Credit Suisse Securities (USA) LLC served as the sole book runner for the offering and Stifel, Nicolaus & Company, Incorporated acted as lead manager.
The offering was made only by means of a prospectus. Copies of the prospectus may be obtained from Credit Suisse Securities (USA) LLC, Attn: Prospectus Department, 6933 Louis Stephens Drive, Morrisville, North Carolina 27560, United States, Telephone: 1-800-221-1037, Email: email@example.com.

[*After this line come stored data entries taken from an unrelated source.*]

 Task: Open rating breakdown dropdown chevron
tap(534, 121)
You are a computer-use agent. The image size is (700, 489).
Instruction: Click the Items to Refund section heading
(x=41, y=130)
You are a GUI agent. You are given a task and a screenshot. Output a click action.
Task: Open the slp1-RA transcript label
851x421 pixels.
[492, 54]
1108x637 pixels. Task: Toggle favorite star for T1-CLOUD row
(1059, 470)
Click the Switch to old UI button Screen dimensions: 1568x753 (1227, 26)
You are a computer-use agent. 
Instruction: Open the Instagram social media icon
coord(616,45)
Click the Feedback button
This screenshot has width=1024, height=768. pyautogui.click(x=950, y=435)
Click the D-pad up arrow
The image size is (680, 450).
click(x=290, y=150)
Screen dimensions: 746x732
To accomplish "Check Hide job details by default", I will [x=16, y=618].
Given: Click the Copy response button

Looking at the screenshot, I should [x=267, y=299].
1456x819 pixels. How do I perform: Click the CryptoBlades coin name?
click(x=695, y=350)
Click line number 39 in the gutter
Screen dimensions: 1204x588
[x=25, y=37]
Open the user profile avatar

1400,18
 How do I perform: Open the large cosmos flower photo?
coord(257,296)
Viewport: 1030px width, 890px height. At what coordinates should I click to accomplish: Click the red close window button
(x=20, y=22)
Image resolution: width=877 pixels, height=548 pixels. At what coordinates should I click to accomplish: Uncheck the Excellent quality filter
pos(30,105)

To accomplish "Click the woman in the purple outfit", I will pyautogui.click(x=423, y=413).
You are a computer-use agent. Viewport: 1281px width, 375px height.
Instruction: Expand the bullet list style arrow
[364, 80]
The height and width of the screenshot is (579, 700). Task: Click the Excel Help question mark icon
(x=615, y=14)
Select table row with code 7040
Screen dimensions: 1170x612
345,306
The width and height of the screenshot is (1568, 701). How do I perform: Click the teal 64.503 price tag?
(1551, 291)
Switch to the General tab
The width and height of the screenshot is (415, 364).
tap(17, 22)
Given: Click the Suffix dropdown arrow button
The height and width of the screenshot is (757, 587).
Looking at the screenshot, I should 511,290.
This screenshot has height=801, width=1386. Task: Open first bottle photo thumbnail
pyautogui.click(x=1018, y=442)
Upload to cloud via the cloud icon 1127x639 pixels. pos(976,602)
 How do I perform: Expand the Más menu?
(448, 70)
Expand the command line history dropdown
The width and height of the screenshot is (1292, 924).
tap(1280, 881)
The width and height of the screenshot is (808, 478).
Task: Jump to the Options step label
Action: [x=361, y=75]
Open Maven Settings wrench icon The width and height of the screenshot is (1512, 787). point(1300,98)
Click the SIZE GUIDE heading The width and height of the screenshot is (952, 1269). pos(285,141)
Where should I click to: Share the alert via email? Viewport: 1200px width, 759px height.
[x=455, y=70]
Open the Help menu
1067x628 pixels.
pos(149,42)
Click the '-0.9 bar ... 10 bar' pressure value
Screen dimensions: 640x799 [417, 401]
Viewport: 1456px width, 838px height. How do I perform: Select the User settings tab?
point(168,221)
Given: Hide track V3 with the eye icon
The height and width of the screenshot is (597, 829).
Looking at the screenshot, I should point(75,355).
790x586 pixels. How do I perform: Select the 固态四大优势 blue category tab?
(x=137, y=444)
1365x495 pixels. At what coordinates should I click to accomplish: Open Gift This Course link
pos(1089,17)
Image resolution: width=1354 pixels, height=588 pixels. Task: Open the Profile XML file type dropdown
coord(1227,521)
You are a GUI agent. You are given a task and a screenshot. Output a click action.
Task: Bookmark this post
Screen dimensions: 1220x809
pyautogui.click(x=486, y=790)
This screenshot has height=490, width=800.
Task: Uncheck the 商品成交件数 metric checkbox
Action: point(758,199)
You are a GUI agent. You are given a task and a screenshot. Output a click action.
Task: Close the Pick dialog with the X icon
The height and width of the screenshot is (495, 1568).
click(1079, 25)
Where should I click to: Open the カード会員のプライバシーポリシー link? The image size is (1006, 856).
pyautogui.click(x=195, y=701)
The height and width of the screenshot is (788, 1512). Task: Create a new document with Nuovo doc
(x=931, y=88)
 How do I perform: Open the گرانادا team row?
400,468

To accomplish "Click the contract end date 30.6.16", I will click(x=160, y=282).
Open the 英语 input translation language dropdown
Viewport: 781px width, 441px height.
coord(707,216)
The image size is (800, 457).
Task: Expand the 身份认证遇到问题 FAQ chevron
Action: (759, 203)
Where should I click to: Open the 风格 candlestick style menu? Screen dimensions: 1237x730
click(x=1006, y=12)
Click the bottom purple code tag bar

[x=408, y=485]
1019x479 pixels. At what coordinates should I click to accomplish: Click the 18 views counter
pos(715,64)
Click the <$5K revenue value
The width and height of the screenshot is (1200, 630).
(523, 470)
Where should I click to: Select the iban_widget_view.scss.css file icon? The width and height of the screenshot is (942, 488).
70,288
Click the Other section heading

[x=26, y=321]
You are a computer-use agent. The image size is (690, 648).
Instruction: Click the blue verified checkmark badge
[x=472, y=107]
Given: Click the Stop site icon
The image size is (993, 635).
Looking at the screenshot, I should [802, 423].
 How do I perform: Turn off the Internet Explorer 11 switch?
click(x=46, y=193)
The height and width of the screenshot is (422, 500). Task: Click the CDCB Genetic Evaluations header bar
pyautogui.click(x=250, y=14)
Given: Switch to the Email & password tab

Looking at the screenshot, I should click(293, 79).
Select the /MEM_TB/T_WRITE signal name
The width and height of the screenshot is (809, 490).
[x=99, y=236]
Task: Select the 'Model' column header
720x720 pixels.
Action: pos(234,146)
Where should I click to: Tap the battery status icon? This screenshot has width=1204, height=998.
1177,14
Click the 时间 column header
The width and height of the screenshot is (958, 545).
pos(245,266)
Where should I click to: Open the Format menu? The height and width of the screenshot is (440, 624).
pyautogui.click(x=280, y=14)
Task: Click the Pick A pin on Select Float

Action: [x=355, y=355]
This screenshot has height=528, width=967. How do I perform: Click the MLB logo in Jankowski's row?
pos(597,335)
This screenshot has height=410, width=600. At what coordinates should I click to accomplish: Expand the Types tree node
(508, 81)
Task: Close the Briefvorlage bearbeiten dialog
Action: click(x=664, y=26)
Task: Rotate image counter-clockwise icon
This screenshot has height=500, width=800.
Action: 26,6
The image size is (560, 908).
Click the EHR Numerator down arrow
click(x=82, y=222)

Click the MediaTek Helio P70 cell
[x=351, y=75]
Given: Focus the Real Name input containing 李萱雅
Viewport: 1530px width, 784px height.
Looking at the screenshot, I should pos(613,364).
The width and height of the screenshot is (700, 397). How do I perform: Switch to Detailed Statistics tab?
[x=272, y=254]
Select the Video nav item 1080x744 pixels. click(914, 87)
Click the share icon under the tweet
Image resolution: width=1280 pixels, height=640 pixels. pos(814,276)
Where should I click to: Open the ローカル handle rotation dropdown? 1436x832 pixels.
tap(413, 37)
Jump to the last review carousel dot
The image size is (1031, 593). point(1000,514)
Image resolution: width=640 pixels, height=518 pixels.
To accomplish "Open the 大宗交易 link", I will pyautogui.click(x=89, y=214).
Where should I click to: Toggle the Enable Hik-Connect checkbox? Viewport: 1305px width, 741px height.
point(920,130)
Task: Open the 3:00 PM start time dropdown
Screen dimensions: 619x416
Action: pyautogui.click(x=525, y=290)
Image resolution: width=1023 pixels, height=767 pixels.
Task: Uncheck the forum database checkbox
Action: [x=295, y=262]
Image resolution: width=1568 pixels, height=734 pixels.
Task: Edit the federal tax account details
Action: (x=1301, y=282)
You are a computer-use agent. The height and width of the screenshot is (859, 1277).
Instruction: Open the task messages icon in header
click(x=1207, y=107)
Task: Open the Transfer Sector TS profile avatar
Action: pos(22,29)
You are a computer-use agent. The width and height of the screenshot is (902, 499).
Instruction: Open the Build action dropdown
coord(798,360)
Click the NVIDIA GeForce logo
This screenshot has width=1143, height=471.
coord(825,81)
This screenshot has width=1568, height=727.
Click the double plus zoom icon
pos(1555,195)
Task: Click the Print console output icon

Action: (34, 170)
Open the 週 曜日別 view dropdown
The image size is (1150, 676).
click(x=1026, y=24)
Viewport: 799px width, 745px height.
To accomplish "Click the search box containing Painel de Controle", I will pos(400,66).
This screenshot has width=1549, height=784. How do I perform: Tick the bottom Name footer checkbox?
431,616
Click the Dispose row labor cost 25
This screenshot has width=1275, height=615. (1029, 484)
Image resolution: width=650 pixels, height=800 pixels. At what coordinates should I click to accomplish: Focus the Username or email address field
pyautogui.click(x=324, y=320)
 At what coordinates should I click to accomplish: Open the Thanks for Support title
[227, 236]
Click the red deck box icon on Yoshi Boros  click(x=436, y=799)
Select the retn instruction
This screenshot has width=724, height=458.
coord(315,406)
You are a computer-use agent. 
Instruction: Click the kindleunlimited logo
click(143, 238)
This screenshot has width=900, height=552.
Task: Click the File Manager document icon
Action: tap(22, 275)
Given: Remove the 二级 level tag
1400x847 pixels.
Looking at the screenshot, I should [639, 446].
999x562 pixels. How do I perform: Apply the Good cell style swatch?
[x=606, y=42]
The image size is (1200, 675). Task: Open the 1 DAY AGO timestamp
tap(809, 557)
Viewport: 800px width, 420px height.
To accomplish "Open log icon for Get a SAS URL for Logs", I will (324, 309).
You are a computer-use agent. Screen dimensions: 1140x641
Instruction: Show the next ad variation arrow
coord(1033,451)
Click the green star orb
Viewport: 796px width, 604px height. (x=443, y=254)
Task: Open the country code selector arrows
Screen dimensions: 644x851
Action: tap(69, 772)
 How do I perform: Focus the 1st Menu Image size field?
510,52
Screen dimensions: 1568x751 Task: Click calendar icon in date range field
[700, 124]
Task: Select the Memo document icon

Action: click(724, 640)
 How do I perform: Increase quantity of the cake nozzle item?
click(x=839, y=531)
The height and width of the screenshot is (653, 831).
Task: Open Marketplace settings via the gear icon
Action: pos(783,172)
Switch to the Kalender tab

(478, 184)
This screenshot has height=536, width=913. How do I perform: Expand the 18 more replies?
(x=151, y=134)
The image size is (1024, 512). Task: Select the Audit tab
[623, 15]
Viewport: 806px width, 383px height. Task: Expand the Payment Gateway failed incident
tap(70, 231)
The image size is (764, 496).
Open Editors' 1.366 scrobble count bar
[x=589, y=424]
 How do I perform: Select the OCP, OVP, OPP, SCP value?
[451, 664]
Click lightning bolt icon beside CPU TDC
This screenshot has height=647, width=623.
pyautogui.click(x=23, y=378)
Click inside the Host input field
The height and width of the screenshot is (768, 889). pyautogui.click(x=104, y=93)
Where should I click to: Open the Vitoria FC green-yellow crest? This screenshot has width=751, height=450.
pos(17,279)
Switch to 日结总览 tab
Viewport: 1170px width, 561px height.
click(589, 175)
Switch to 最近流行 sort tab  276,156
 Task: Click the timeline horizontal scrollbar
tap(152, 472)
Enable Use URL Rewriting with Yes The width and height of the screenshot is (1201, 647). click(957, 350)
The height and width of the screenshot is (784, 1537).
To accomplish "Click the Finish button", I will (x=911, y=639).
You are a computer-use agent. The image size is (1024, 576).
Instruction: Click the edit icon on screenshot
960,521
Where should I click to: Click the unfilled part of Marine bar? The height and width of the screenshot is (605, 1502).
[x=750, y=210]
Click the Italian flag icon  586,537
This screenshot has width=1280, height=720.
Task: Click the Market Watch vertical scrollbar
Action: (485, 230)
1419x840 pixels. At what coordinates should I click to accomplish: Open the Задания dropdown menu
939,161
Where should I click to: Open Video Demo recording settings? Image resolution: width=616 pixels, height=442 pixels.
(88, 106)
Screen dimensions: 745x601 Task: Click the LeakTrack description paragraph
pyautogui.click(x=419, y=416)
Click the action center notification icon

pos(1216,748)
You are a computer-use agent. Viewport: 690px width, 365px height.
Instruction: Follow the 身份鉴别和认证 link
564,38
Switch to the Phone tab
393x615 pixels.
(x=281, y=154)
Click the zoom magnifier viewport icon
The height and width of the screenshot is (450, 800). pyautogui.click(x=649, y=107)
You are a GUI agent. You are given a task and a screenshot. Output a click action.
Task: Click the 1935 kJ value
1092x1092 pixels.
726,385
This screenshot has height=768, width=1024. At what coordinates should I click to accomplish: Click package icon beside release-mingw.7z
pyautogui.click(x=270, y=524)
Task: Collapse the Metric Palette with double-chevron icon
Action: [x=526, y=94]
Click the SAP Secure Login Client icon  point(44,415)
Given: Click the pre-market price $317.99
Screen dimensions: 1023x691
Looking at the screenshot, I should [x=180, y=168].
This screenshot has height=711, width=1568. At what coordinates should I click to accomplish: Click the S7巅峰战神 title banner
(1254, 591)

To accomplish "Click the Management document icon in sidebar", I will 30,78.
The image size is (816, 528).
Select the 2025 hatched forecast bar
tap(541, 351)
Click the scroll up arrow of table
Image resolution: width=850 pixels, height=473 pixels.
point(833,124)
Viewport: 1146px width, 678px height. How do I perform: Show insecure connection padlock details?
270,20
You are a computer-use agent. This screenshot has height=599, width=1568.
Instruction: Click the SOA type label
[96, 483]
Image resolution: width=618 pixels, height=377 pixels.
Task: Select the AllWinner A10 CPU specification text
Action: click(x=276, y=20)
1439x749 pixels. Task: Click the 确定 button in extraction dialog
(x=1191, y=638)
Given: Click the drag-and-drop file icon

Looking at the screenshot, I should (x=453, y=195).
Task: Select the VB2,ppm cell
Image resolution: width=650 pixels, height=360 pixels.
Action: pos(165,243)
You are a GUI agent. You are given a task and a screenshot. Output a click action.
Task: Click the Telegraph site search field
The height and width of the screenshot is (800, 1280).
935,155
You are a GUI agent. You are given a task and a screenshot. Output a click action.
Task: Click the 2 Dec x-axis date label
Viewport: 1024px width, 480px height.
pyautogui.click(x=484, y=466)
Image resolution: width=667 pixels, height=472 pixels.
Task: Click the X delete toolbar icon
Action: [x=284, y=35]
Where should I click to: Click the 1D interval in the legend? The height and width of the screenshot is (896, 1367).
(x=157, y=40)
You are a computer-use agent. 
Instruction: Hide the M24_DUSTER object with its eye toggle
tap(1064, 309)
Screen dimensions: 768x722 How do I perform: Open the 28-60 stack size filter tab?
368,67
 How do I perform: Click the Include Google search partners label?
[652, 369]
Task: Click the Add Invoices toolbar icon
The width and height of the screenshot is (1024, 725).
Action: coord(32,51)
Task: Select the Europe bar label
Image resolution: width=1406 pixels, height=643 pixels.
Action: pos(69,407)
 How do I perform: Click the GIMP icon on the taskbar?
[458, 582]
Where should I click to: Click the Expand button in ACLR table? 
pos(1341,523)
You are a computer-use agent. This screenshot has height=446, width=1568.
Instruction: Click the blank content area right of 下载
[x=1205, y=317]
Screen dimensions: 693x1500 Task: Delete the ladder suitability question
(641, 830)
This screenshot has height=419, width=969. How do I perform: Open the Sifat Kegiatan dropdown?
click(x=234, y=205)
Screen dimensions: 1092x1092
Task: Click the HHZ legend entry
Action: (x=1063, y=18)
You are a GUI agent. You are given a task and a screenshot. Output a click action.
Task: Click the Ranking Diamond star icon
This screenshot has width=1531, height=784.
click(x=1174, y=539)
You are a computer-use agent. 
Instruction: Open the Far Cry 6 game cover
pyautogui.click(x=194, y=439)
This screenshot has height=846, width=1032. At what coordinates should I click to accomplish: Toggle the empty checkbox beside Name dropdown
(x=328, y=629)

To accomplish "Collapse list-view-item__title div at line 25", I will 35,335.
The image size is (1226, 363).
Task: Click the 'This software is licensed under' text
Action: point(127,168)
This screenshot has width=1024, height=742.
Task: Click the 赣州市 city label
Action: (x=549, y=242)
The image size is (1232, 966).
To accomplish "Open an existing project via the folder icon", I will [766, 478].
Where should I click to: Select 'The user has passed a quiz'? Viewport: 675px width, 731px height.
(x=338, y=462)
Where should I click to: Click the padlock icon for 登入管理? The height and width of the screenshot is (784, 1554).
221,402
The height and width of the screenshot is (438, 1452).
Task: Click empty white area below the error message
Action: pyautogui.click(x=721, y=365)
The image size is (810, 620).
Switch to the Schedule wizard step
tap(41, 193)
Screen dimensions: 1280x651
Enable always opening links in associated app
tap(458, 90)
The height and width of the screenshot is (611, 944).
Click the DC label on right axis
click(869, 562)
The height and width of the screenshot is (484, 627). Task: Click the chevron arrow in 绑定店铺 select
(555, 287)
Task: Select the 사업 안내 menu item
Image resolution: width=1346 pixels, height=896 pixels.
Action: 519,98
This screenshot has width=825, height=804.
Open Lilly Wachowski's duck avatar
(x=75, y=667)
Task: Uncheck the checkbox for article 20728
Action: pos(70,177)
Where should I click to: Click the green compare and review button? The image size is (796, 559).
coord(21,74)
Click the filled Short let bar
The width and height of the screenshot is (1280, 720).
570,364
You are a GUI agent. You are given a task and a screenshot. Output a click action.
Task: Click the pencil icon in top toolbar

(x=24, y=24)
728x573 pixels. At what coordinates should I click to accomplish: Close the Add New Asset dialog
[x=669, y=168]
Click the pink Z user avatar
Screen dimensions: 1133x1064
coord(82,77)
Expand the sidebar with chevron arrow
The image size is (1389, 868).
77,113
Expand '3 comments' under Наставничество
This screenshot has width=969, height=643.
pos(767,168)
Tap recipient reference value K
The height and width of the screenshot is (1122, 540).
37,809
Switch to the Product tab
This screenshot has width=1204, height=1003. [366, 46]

A registration statement relating to these securities has been filed with the Securities and Exchange Commission (“SEC”) and became effective on October 26, 2020. This press release shall not constitute an offer to sell or the solicitation of an offer to buy, nor shall there be any sale of these securities in any state or jurisdiction in which such an offer, solicitation or sale would be unlawful prior to registration or qualification under the securities laws of any such state or jurisdiction.
ABOUT LUX HEALTH TECH ACQUISITION CORP.
Lux Health Tech Acquisition Corp. is a blank check company sponsored by an affiliate of Lux Capital and formed for the purpose of entering into a merger, capital stock exchange, asset acquisition, stock purchase, reorganization or similar business combination with one or more businesses at the intersection of the healthcare and technology industries.
This press release contains statements that constitute “forward-looking statements.” Forward-looking statements are subject to numerous conditions, many of which are beyond the control of the Company, including those set forth in the Risk Factors section of the Company’s registration statement and prospectus for the offering filed with the SEC. Copies are available on the SEC’s website, www.sec.gov. The Company undertakes no obligation to update these statements for revisions or changes after the date of this release, except as required by law.